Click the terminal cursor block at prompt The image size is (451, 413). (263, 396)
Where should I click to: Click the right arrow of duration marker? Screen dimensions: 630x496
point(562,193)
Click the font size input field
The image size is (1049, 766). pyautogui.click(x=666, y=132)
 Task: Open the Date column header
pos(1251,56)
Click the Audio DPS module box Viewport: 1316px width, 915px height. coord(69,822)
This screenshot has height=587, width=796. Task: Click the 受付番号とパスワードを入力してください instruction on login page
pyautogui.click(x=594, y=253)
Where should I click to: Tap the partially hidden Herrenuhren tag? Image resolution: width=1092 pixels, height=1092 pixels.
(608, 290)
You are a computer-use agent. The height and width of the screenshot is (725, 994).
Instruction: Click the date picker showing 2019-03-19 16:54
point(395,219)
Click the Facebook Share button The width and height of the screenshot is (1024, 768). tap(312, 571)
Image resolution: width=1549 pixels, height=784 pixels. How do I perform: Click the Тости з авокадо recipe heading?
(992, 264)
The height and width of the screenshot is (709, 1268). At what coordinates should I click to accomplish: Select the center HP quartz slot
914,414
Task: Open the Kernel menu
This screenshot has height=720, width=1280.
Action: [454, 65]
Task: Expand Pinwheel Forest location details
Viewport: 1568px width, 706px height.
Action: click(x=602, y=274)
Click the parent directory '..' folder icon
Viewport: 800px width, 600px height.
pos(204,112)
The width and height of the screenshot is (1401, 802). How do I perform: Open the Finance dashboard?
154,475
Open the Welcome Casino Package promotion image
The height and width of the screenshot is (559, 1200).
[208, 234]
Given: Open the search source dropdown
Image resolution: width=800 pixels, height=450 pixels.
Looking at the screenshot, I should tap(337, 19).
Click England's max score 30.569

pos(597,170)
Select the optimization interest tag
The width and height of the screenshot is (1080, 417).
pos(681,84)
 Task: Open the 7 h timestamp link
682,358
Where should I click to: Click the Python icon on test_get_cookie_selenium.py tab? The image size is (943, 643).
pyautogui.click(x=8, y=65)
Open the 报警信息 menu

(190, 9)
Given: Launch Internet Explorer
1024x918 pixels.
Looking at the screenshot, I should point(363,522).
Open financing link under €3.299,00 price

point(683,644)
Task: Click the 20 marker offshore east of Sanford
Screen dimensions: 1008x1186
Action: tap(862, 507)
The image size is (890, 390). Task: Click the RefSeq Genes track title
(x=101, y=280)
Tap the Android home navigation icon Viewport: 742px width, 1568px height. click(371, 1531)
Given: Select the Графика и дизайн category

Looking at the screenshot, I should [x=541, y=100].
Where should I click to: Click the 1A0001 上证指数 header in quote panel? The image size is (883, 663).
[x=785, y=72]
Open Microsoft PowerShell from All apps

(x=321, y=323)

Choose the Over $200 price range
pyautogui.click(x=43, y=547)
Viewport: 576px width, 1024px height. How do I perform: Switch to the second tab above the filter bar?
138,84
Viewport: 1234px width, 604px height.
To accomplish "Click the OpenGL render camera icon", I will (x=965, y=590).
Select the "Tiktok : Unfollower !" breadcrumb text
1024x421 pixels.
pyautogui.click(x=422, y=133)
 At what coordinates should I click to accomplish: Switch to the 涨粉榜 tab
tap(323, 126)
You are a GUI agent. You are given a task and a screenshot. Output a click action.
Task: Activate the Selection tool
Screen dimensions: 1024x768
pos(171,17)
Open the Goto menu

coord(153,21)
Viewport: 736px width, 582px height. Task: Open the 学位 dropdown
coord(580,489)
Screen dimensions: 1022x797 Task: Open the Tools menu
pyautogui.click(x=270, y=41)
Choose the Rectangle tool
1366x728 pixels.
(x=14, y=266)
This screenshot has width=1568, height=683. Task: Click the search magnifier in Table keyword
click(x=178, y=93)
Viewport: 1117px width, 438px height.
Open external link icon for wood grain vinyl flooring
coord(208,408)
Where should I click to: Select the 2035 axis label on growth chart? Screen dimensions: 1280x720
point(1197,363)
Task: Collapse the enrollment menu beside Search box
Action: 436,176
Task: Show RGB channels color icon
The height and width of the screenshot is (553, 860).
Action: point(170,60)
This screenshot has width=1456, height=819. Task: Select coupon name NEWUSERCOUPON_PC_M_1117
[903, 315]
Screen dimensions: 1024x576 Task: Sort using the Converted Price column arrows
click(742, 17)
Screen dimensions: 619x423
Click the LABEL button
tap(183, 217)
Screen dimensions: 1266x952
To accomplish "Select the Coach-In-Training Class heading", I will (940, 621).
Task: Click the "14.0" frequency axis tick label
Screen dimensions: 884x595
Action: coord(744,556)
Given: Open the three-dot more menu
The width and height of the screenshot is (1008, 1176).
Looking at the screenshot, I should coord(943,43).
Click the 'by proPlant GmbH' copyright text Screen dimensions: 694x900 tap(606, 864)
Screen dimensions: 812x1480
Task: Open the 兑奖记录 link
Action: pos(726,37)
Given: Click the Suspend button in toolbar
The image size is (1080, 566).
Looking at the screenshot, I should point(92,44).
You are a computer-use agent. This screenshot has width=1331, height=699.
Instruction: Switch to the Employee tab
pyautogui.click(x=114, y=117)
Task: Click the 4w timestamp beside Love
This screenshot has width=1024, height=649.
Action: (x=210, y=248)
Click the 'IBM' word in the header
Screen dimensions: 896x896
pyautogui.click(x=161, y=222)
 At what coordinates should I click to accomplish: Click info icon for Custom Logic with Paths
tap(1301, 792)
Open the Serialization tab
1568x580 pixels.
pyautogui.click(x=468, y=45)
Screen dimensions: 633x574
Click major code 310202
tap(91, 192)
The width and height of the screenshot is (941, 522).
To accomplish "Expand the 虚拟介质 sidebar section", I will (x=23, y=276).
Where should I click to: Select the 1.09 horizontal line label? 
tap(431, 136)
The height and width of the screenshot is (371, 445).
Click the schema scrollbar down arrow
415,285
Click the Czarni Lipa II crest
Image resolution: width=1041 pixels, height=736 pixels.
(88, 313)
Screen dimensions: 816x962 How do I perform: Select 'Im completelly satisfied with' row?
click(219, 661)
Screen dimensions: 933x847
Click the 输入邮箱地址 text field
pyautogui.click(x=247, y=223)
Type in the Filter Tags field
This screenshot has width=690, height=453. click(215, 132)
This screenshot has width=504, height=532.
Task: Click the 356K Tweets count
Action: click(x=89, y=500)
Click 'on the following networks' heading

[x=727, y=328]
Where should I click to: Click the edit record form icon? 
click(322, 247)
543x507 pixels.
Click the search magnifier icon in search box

■ ■ ■ ■

» **WHAT YOU WILL DO**
If a line above contains the word "Expand", it counts; state how many lines count, and nothing more.

» **OUTPUT OF THE EXERCISE**
2